“A Man of Much Importance”
Applause Books, $36.95
In "A Man of Much Importance: The Art and Life of Terrence McNally," Christopher Byrne delves into the life and work of arguably one of the most important American playwrights of the last 60-plus years. Mr. Byrne's meticulous exploration into McNally's work is masterful, encompassing plays, musicals, television, film, and even operas that have been performed all over the world.
Having interviewed McNally on several occasions, Mr. Byrne additionally interviewed many of the playwright's colleagues: Nathan Lane, Audra McDonald, Joe Mantello, Chita Rivera, Angela Lansbury, and John Glover, among many others.
Mr. Byrne has set out to write an accurate "warts and all" portrayal of McNally's life as directed by McNally himself. Spoiler alert: There really aren't any. He details how early on, Terrence found his true passion, writing, and never strayed far afield from it.
He begins with McNally's childhood influences, particularly the various teachers who made such a marked long-term difference on how he viewed the world and himself. It was one of these teachers who in fact exposed Terrence to opera, the genre that was to have a lasting impact on all of his work going forward.
Equally important were the heavy-duty influences of his alcoholic parents in a stressful and not altogether happy home life growing up in Texas. Terrence realized early on that he was different from many of his boyhood friends, preferring reading and listening to show tunes and opera as opposed to playing sports, long before he knew he was gay. Growing up in the 1950s, with a sometimes physically abusive father, young Terrence found an even more important salve in theater. It helped him decide, as had so many others before him, to come to New York.
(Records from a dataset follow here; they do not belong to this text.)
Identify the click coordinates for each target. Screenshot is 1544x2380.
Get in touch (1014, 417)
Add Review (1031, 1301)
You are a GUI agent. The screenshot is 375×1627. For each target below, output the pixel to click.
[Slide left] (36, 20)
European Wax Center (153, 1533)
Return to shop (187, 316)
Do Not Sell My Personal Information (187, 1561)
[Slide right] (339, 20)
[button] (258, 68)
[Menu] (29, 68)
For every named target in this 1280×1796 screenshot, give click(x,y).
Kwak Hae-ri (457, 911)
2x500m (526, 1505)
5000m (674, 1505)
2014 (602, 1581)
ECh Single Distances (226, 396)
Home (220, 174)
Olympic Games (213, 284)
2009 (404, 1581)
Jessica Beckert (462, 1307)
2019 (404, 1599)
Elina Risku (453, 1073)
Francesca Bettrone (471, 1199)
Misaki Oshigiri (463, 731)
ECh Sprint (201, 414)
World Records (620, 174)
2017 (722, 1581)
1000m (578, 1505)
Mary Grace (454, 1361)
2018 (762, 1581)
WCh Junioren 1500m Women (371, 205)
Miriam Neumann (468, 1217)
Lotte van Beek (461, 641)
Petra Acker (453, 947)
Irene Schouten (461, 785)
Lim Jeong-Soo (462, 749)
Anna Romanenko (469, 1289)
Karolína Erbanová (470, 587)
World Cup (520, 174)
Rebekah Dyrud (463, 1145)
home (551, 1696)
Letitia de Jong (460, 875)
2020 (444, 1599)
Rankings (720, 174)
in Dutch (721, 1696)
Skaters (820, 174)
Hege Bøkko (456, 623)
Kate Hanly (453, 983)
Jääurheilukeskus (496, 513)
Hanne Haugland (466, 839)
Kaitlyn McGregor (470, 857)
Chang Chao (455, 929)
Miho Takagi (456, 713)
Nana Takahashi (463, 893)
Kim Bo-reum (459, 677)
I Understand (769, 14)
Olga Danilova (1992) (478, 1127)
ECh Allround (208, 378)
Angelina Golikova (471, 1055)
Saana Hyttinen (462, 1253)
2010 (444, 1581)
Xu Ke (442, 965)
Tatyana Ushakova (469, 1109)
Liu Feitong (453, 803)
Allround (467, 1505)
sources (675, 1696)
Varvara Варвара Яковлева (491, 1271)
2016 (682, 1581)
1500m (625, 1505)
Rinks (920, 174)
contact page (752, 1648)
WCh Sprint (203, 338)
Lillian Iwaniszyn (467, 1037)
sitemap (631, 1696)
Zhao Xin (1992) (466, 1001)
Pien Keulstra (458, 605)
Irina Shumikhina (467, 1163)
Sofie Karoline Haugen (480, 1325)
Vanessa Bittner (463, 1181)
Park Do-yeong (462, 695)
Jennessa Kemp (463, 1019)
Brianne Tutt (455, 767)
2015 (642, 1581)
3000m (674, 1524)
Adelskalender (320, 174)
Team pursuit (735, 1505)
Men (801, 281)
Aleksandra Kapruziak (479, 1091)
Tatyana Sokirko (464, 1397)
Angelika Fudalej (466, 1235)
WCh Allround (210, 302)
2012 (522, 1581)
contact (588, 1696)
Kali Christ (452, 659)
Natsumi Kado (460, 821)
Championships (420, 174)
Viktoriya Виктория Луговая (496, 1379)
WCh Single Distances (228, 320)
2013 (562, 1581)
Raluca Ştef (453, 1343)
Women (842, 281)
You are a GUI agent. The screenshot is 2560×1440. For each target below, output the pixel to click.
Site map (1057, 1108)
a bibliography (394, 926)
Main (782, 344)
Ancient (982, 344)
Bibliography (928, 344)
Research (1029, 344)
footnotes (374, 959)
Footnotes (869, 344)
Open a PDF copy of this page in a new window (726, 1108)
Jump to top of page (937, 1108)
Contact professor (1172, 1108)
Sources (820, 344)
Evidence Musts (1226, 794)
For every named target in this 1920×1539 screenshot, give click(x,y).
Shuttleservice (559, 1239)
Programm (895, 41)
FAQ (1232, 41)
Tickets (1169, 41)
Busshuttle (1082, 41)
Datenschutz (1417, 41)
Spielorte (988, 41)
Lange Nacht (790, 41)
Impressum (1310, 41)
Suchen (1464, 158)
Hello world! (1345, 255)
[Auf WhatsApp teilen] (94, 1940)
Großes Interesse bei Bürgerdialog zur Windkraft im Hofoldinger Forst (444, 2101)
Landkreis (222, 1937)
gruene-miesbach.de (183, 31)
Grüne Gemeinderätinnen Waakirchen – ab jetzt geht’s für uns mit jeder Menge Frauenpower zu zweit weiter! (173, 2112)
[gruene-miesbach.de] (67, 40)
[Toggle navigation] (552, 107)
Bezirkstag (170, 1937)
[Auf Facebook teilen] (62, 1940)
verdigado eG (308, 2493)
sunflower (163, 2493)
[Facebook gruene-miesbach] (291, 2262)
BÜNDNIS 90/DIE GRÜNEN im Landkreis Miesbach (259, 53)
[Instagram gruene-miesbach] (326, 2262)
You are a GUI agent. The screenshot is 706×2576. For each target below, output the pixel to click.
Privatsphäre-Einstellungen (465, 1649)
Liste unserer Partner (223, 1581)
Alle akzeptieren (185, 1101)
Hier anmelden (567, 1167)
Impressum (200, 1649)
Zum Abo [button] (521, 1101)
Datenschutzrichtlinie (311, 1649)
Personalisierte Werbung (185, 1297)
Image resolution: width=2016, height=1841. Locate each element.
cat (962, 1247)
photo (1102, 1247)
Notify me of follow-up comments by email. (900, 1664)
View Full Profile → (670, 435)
Attending Columbia University in the city and, in his spare time, as much theater as possible, Terrence became more certain that it was playwriting that he wanted to do for a living. He had always enjoyed writing, but his storytelling was now laser-focused on writing plays, and plays that had important meanings for him.
His very strong feelings about the Vietnam War and his nascent homosexuality figured heavily on his early work. However, McNally, who never shied away from being gay or having gay characters in his work, bristled at being called a "gay writer." And indeed his works have a lasting humanity that supersedes gay or straight, which is why audiences everywhere relate so strongly to his writing.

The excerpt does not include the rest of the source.